**WORKING DATA**.

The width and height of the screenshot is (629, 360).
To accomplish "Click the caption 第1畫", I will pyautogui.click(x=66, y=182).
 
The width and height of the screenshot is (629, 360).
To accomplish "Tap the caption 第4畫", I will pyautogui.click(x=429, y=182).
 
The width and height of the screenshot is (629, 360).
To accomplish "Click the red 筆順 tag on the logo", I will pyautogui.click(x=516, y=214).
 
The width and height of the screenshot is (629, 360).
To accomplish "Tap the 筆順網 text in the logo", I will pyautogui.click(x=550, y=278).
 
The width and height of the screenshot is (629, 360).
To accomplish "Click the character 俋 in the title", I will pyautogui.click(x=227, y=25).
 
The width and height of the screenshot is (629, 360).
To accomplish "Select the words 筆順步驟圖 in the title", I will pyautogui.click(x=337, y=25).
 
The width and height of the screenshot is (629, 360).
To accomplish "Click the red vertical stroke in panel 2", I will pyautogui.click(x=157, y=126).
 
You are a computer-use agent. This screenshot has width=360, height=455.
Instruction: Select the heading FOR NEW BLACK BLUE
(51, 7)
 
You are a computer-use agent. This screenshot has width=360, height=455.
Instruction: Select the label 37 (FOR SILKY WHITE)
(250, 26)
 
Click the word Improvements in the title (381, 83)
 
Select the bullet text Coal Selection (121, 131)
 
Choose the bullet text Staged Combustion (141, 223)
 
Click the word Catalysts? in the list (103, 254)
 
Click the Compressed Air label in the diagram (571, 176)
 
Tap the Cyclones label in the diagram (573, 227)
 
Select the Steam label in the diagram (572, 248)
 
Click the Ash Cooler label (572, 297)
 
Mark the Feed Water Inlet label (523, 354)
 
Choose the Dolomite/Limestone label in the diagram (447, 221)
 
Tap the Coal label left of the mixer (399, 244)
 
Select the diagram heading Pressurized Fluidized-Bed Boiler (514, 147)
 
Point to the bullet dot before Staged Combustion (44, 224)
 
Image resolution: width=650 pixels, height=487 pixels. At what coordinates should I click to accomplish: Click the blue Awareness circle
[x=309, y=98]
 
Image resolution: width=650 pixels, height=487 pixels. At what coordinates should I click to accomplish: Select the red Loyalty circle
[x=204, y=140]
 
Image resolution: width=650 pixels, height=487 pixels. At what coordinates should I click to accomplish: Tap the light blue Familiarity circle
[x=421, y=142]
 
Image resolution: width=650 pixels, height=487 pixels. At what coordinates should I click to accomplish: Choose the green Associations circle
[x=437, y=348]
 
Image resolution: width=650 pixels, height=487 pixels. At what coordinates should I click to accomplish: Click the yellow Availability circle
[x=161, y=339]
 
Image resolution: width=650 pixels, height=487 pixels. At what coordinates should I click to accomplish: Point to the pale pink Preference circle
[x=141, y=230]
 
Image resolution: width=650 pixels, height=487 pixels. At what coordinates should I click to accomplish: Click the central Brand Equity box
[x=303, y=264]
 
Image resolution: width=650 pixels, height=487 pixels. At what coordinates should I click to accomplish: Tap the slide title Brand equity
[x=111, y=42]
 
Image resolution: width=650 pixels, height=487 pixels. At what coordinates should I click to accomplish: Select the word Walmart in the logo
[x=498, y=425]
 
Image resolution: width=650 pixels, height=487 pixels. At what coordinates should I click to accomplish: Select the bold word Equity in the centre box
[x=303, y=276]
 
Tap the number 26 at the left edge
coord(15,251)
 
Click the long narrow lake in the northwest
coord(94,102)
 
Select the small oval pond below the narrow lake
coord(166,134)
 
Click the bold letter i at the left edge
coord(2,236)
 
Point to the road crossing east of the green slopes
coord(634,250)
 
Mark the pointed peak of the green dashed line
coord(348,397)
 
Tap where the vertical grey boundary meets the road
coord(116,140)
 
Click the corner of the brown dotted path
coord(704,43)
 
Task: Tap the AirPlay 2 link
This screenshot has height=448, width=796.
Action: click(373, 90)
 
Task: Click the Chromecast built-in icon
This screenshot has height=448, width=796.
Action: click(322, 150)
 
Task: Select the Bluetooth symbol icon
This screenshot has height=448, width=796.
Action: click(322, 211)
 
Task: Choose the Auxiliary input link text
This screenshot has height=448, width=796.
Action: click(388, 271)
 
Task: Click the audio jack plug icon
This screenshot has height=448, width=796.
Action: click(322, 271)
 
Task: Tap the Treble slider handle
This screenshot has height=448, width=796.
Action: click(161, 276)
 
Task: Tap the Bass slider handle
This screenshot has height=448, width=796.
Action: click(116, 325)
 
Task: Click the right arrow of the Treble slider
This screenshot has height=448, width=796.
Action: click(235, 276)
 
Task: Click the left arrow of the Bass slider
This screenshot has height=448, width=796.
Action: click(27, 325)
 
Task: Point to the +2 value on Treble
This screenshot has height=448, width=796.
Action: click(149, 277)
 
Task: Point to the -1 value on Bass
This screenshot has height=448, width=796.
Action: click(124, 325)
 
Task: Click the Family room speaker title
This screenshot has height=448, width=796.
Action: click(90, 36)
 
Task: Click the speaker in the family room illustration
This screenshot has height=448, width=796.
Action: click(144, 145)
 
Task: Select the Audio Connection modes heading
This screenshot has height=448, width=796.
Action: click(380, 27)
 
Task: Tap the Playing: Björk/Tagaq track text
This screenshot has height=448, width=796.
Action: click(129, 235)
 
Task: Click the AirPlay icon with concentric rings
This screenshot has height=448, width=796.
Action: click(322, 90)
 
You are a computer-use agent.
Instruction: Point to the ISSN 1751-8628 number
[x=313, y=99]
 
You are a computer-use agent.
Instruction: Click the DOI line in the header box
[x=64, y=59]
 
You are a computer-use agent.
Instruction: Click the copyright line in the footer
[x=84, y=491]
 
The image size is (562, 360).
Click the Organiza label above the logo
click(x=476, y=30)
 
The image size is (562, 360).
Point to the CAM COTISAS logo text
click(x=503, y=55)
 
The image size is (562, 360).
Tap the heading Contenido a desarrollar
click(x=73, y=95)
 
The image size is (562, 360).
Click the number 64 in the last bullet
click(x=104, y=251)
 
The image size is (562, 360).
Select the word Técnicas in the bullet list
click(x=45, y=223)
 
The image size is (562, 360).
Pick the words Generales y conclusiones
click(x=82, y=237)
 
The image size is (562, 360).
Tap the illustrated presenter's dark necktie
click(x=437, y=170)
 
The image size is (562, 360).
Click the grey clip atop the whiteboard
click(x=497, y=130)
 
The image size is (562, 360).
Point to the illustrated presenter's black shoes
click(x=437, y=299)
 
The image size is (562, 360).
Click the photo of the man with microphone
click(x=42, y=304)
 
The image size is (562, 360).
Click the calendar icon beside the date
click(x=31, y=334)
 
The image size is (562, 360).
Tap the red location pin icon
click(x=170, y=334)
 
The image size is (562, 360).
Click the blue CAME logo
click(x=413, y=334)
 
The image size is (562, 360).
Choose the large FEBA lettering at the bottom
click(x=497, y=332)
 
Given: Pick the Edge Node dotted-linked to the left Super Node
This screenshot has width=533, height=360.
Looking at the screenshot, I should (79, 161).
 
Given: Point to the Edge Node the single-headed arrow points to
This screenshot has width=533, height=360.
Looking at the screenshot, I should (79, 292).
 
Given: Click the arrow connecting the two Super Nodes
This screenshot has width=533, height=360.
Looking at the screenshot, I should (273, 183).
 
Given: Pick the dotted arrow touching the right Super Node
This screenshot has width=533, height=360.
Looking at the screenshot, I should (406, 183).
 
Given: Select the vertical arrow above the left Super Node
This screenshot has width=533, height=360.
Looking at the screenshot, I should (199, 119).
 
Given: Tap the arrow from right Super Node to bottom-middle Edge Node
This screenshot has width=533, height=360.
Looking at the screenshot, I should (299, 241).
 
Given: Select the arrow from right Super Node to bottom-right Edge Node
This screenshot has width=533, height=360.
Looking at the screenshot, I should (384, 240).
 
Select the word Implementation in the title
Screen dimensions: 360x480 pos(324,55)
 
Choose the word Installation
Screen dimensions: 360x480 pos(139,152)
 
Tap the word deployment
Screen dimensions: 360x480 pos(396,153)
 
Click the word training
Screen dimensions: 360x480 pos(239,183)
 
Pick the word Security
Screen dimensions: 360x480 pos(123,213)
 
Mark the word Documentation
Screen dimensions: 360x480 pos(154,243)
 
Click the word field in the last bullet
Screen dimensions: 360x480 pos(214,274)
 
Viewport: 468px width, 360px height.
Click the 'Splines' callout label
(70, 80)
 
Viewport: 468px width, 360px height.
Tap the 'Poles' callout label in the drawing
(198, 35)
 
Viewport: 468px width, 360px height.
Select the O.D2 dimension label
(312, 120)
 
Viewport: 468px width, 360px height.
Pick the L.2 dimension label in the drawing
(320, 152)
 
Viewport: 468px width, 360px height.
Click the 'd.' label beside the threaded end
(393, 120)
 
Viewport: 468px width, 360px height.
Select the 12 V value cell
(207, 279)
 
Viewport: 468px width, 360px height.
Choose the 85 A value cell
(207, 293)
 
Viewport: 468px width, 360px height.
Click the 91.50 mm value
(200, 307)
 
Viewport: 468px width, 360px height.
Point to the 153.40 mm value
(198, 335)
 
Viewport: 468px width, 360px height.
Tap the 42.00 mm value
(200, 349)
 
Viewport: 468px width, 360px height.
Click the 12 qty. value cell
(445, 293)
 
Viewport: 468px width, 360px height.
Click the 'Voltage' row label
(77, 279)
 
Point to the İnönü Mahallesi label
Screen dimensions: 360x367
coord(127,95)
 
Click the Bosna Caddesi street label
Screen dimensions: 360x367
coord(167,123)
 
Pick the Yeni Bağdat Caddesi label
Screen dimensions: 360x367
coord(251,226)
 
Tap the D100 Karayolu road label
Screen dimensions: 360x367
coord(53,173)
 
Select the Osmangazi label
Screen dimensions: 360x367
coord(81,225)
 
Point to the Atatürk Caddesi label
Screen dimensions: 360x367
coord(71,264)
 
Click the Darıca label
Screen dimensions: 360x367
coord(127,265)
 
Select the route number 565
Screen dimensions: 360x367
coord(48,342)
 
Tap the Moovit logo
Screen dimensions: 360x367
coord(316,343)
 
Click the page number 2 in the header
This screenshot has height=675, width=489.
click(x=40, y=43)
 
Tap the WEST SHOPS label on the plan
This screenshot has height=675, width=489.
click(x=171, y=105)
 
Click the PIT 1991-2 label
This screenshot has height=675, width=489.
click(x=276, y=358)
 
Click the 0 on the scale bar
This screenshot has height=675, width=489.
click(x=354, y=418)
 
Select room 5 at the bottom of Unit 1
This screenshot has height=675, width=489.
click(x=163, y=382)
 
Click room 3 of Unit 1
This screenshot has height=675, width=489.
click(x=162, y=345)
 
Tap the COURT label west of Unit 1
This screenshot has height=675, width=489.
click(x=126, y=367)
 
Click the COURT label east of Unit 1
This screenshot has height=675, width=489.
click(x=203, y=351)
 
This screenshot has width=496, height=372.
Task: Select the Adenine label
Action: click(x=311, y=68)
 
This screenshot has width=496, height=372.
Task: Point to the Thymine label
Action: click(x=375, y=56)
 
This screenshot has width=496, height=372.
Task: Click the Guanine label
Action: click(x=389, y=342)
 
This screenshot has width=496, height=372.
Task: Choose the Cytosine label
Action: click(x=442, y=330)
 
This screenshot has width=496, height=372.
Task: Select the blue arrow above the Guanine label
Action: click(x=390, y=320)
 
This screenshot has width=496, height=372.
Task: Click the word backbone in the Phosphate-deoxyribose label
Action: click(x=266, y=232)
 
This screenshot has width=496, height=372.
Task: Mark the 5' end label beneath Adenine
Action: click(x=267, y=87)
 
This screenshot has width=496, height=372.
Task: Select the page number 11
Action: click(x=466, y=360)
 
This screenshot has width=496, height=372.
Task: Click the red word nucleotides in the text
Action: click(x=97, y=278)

**THE PROBLEM**. Please rewrite the listing between the lines holding "Click the Bosna Caddesi street label" and "click(x=126, y=367)", inclusive, replacing "Screen dimensions" with "Image size" and leaving everything else unchanged.

**EXERCISE RESULT**.
Click the Bosna Caddesi street label
Image size: 360x367
coord(167,123)
 
Pick the Yeni Bağdat Caddesi label
Image size: 360x367
coord(251,226)
 
Tap the D100 Karayolu road label
Image size: 360x367
coord(53,173)
 
Select the Osmangazi label
Image size: 360x367
coord(81,225)
 
Point to the Atatürk Caddesi label
Image size: 360x367
coord(71,264)
 
Click the Darıca label
Image size: 360x367
coord(127,265)
 
Select the route number 565
Image size: 360x367
coord(48,342)
 
Tap the Moovit logo
Image size: 360x367
coord(316,343)
 
Click the page number 2 in the header
This screenshot has height=675, width=489.
click(x=40, y=43)
 
Tap the WEST SHOPS label on the plan
This screenshot has height=675, width=489.
click(x=171, y=105)
 
Click the PIT 1991-2 label
This screenshot has height=675, width=489.
click(x=276, y=358)
 
Click the 0 on the scale bar
This screenshot has height=675, width=489.
click(x=354, y=418)
 
Select room 5 at the bottom of Unit 1
This screenshot has height=675, width=489.
click(x=163, y=382)
 
Click room 3 of Unit 1
This screenshot has height=675, width=489.
click(x=162, y=345)
 
Tap the COURT label west of Unit 1
This screenshot has height=675, width=489.
click(x=126, y=367)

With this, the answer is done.